▶ WHAT YOU WILL DO: Repeat the records below exactly, line for line.

Saved data entries:
....

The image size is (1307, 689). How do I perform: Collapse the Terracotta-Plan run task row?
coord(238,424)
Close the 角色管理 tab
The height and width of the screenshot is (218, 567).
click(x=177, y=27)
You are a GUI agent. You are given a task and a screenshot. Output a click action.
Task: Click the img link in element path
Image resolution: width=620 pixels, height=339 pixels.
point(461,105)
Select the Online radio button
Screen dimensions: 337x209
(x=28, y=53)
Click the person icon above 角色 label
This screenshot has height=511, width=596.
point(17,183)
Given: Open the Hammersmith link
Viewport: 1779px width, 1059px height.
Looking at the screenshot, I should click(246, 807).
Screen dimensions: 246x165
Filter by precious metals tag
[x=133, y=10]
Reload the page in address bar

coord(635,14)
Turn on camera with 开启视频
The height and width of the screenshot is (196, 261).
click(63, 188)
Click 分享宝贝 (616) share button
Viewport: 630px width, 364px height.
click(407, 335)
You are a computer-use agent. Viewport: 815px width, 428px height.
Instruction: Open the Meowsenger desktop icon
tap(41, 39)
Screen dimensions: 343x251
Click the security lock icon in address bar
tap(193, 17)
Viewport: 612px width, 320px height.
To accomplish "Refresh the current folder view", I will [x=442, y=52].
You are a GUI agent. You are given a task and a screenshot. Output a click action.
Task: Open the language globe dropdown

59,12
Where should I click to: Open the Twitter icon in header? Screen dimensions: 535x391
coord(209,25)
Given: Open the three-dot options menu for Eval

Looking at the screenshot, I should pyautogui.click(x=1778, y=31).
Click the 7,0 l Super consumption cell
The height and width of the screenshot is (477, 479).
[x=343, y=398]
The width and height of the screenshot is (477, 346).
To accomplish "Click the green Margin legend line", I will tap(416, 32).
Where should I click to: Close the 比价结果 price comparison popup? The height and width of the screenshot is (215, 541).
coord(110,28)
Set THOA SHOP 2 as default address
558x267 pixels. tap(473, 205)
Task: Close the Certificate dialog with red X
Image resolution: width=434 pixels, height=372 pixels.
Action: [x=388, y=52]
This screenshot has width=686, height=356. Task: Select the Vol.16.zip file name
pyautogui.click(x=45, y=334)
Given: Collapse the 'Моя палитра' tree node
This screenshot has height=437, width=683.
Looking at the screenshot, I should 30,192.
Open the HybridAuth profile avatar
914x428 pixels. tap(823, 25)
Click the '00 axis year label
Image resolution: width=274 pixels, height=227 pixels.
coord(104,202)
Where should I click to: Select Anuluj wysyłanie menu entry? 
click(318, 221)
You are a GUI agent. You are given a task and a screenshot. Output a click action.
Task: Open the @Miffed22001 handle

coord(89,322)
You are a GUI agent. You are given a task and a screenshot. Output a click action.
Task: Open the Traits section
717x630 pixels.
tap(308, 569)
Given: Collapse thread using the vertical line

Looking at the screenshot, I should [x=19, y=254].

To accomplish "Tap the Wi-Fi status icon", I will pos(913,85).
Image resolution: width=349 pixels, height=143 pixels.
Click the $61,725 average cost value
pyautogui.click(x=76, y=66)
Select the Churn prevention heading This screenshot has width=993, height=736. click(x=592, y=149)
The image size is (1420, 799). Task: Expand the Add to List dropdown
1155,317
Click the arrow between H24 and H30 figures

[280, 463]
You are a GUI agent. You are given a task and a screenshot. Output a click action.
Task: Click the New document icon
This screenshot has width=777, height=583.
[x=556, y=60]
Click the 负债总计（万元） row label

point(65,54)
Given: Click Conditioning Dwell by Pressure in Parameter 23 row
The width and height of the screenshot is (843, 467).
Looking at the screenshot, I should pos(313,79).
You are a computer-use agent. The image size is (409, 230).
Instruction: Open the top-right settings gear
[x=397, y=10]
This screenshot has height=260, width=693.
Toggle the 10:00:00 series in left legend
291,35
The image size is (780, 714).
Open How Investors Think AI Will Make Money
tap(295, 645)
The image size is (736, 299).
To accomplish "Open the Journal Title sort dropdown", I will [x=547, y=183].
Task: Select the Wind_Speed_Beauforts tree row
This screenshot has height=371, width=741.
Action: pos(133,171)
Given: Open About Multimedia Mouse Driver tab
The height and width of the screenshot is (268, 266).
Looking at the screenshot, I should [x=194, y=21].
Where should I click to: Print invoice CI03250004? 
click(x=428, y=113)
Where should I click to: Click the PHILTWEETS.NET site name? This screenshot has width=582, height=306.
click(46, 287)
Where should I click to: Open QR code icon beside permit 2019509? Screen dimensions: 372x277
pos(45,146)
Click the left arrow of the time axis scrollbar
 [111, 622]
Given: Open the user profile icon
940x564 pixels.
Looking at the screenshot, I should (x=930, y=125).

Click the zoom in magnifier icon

....

▶ EXPECTED OUTPUT:
The image size is (1307, 689). How do I perform: Collapse the Terracotta-Plan run task row?
coord(238,424)
Close the 角色管理 tab
The height and width of the screenshot is (218, 567).
click(x=177, y=27)
You are a GUI agent. You are given a task and a screenshot. Output a click action.
Task: Click the img link in element path
Image resolution: width=620 pixels, height=339 pixels.
point(461,105)
Select the Online radio button
Screen dimensions: 337x209
(x=28, y=53)
Click the person icon above 角色 label
This screenshot has height=511, width=596.
point(17,183)
Given: Open the Hammersmith link
Viewport: 1779px width, 1059px height.
Looking at the screenshot, I should click(246, 807).
Screen dimensions: 246x165
Filter by precious metals tag
[x=133, y=10]
Reload the page in address bar

coord(635,14)
Turn on camera with 开启视频
The height and width of the screenshot is (196, 261).
click(63, 188)
Click 分享宝贝 (616) share button
Viewport: 630px width, 364px height.
click(407, 335)
You are a computer-use agent. Viewport: 815px width, 428px height.
Instruction: Open the Meowsenger desktop icon
tap(41, 39)
Screen dimensions: 343x251
Click the security lock icon in address bar
tap(193, 17)
Viewport: 612px width, 320px height.
To accomplish "Refresh the current folder view", I will [x=442, y=52].
You are a GUI agent. You are given a task and a screenshot. Output a click action.
Task: Open the language globe dropdown

59,12
Where should I click to: Open the Twitter icon in header? Screen dimensions: 535x391
coord(209,25)
Given: Open the three-dot options menu for Eval

Looking at the screenshot, I should pyautogui.click(x=1778, y=31).
Click the 7,0 l Super consumption cell
The height and width of the screenshot is (477, 479).
[x=343, y=398]
The width and height of the screenshot is (477, 346).
To accomplish "Click the green Margin legend line", I will tap(416, 32).
Where should I click to: Close the 比价结果 price comparison popup? The height and width of the screenshot is (215, 541).
coord(110,28)
Set THOA SHOP 2 as default address
558x267 pixels. tap(473, 205)
Task: Close the Certificate dialog with red X
Image resolution: width=434 pixels, height=372 pixels.
Action: [x=388, y=52]
This screenshot has width=686, height=356. Task: Select the Vol.16.zip file name
pyautogui.click(x=45, y=334)
Given: Collapse the 'Моя палитра' tree node
This screenshot has height=437, width=683.
Looking at the screenshot, I should 30,192.
Open the HybridAuth profile avatar
914x428 pixels. tap(823, 25)
Click the '00 axis year label
Image resolution: width=274 pixels, height=227 pixels.
coord(104,202)
Where should I click to: Select Anuluj wysyłanie menu entry? 
click(318, 221)
You are a GUI agent. You are given a task and a screenshot. Output a click action.
Task: Open the @Miffed22001 handle

coord(89,322)
You are a GUI agent. You are given a task and a screenshot. Output a click action.
Task: Open the Traits section
717x630 pixels.
tap(308, 569)
Given: Collapse thread using the vertical line

Looking at the screenshot, I should [x=19, y=254].

To accomplish "Tap the Wi-Fi status icon", I will pos(913,85).
Image resolution: width=349 pixels, height=143 pixels.
Click the $61,725 average cost value
pyautogui.click(x=76, y=66)
Select the Churn prevention heading This screenshot has width=993, height=736. click(x=592, y=149)
The image size is (1420, 799). Task: Expand the Add to List dropdown
1155,317
Click the arrow between H24 and H30 figures

[280, 463]
You are a GUI agent. You are given a task and a screenshot. Output a click action.
Task: Click the New document icon
This screenshot has width=777, height=583.
[x=556, y=60]
Click the 负债总计（万元） row label

point(65,54)
Given: Click Conditioning Dwell by Pressure in Parameter 23 row
The width and height of the screenshot is (843, 467).
Looking at the screenshot, I should pos(313,79).
You are a computer-use agent. The image size is (409, 230).
Instruction: Open the top-right settings gear
[x=397, y=10]
This screenshot has height=260, width=693.
Toggle the 10:00:00 series in left legend
291,35
The image size is (780, 714).
Open How Investors Think AI Will Make Money
tap(295, 645)
The image size is (736, 299).
To accomplish "Open the Journal Title sort dropdown", I will [x=547, y=183].
Task: Select the Wind_Speed_Beauforts tree row
This screenshot has height=371, width=741.
Action: pos(133,171)
Given: Open About Multimedia Mouse Driver tab
The height and width of the screenshot is (268, 266).
Looking at the screenshot, I should [x=194, y=21].
Where should I click to: Print invoice CI03250004? 
click(x=428, y=113)
Where should I click to: Click the PHILTWEETS.NET site name? This screenshot has width=582, height=306.
click(46, 287)
Where should I click to: Open QR code icon beside permit 2019509? Screen dimensions: 372x277
pos(45,146)
Click the left arrow of the time axis scrollbar
 [111, 622]
Given: Open the user profile icon
940x564 pixels.
Looking at the screenshot, I should (x=930, y=125).

Click the zoom in magnifier icon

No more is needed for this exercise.